Marouette poussin

Publié le mercredi 27 février 2008


Marouette poussin Porzana parva

Angl. : Little Crake
All. : Kleines Sumpfhuhn
It. : Schiribilla

Espèce totalement protégée en France, elle figure en outre aux annexes II des Conventions de Berne et de Bonn. Elle est considérée comme "espèce en danger" dans la liste rouge de la faune menacée de France (Maurin et Keith 1994). La Marouette poussin niche de l’Europe centrale à la Chine. En Europe de l’Ouest, sa répartition est extrêmement morcelée et nombre de localités ne sont occupées qu’irrégulièrement ; c’est le cas en France, où l’espèce niche en très faible effectif, dans la vallée du Rhin, en Lorraine, dans la Woewre et en Franche-Comté essentiellement (Chappuis in [N]).

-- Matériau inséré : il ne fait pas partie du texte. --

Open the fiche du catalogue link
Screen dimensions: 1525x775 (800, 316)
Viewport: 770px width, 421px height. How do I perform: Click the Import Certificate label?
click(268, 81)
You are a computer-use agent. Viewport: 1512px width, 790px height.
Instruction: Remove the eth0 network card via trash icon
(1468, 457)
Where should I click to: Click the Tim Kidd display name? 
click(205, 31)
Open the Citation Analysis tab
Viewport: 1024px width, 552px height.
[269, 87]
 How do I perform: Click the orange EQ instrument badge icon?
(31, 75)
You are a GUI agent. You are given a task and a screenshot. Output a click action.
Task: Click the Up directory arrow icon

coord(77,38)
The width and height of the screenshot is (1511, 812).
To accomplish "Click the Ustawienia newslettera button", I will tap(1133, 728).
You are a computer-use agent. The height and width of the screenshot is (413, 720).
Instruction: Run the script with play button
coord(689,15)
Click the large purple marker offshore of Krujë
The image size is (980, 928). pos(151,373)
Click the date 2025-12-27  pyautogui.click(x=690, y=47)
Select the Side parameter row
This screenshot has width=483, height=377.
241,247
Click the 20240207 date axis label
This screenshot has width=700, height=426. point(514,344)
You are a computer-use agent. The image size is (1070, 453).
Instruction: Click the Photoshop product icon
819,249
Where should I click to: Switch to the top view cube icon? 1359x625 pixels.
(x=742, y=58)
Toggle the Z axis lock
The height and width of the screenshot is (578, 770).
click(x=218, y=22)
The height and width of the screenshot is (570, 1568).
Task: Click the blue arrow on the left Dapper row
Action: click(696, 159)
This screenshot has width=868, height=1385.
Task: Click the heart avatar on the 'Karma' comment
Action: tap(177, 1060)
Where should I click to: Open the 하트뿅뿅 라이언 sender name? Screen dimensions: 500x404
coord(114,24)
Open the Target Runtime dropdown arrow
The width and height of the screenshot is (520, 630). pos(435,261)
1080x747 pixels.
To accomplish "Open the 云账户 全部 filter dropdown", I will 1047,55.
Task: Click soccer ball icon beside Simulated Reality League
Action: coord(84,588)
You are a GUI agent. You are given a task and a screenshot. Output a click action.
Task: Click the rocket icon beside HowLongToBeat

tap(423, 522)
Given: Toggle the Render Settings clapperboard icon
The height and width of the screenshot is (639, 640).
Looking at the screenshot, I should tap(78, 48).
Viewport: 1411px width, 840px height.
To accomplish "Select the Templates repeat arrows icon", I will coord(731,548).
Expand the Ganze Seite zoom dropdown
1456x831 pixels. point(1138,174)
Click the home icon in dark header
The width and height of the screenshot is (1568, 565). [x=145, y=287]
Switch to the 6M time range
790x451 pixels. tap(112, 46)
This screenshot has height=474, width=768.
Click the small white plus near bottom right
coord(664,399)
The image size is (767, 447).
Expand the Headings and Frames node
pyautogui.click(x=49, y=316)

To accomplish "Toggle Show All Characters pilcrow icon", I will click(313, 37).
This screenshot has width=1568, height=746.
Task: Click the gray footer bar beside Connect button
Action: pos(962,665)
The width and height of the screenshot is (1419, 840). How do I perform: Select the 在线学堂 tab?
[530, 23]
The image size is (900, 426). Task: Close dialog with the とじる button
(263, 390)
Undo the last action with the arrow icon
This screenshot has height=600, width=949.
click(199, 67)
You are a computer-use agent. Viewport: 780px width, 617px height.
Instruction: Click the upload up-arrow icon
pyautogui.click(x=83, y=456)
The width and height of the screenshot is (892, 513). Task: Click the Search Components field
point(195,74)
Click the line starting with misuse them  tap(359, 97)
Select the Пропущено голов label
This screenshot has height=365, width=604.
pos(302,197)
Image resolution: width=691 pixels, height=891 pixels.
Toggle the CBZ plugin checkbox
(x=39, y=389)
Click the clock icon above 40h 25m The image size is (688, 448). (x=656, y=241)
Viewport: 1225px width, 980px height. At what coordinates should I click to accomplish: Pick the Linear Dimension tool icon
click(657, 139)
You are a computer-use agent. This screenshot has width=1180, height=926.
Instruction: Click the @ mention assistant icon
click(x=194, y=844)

En région Rhône-Alpes, aucune preuve de reproduction n’a été obtenue au XXième siècle. Postérieures à la période de prospection de cet atlas, les mentions d’un mâle chanteur à Birieux (01) du 27 mai au 1er juin 2000 puis d’une femelle adulte présente sur le même site en juillet et d’une (autre ?) à Villars les Dombes (01) le 13 août 2000 méritent toutefois d’être rapportées ici. Les indices signalés en Ardèche au cours de l’enquête n’ont pas été soumis à homologation et les dates d’observation font plutôt penser à des migrateurs. Ce Rallidé niche dans les étangs et sur les cours d’eau lents, dans une végétation haute et dense : il recherche les secteurs de phragmitaies et typhaies, où l’eau est profonde et la végétation groupée en touffes, avec des couloirs et des espaces dégagés mais envahis de vase et de plantes mortes flottantes.

C’est en Rhône-Alpes un migrateur très rare, identifié de façon certaine à huit reprises : six mentions printanières se répartissent du 16 mars (1997) à La Buisse (38) au 22/25 mai (1 mâle chanteur en 1986) à Bas en Chablais (74). En automne, 2 oiseaux ont été observés le 16 août 1990 à Birieux (01) et 1 juvénile le 18 août 1996 à Saint-Didier d’Aussiat (01) (J-Y. Frémont / archives CHN, comm. pers.).

La prospection de la Poussin est particulièrement difficile en raison de ses moeurs discrètes et de ses habitats souvent inaccessibles. Cette espèce méconnue des observateurs mérite pourtant des efforts de recherche dans notre région. La méthode la plus efficace est l’écoute (généralement la nuit). L’usage de la repasse pour stimuler d’éventuels chanteurs peut augmenter significativement les chances de l’entendre, mais devra être immédiatement interrompu en cas de contact avec celle-ci, dans le but évident d’éviter tout dérangement.